Scan the data below and report how many lines include the word "Image". Nothing else is wanted.

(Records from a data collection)
=== Section Start ===
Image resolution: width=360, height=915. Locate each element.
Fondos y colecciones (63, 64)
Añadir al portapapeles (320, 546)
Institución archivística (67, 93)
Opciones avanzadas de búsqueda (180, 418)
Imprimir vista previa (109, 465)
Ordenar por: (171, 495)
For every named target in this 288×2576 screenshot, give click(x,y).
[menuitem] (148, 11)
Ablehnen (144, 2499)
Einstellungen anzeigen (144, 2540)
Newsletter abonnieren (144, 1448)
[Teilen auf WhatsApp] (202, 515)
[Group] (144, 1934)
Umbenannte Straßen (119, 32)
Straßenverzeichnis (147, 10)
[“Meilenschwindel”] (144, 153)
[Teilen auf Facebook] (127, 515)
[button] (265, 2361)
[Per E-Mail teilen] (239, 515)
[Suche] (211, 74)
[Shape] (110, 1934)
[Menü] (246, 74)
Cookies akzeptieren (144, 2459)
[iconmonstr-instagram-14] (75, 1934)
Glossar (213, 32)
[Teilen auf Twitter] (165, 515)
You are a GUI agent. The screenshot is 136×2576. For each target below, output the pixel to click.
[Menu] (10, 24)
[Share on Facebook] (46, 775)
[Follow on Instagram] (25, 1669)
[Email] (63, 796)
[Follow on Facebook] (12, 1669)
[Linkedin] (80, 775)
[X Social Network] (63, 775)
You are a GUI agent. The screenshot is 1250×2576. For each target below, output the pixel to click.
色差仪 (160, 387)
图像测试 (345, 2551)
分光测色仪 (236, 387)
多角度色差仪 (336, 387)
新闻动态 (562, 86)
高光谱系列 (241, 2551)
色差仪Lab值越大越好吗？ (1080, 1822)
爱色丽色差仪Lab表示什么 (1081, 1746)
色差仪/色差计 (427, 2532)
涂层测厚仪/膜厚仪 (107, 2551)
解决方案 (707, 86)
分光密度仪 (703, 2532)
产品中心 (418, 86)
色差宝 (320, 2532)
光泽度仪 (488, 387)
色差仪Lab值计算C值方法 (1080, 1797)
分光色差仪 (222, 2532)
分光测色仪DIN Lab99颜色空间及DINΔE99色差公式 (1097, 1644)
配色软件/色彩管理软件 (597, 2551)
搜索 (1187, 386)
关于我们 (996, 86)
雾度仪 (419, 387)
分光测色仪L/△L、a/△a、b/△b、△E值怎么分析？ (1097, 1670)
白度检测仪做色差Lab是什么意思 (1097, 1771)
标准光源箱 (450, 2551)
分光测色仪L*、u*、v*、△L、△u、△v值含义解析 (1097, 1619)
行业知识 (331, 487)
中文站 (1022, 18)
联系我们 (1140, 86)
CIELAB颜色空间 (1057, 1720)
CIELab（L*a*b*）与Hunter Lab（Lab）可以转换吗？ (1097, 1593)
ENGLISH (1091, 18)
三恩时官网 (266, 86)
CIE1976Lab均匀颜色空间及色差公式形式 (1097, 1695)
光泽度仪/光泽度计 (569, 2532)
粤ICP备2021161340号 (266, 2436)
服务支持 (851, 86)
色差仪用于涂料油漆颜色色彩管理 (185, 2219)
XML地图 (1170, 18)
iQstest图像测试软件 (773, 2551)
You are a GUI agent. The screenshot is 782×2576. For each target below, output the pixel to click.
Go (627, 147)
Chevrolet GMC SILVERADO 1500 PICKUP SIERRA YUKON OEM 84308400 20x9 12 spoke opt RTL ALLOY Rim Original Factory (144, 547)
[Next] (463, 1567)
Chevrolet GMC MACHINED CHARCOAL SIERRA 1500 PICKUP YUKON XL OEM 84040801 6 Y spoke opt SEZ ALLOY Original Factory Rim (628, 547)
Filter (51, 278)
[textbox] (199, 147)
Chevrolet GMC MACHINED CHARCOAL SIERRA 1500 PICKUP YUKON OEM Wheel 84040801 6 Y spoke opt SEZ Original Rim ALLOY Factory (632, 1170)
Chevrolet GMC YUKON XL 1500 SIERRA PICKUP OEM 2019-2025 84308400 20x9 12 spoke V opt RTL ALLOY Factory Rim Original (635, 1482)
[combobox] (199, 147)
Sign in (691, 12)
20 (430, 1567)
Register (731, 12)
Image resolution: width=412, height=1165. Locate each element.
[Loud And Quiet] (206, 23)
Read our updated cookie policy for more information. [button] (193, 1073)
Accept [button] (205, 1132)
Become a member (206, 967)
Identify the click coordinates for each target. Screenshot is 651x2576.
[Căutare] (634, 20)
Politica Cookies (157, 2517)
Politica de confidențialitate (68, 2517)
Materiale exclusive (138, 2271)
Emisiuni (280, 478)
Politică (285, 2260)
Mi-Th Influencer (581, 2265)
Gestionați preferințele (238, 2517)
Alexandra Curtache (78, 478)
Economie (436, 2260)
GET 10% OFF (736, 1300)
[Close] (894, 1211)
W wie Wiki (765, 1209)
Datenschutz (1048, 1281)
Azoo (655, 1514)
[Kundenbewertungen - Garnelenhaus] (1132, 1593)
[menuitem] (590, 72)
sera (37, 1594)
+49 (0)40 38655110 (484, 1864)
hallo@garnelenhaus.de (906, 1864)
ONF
=== Section End ===
• _Solution for this task_
2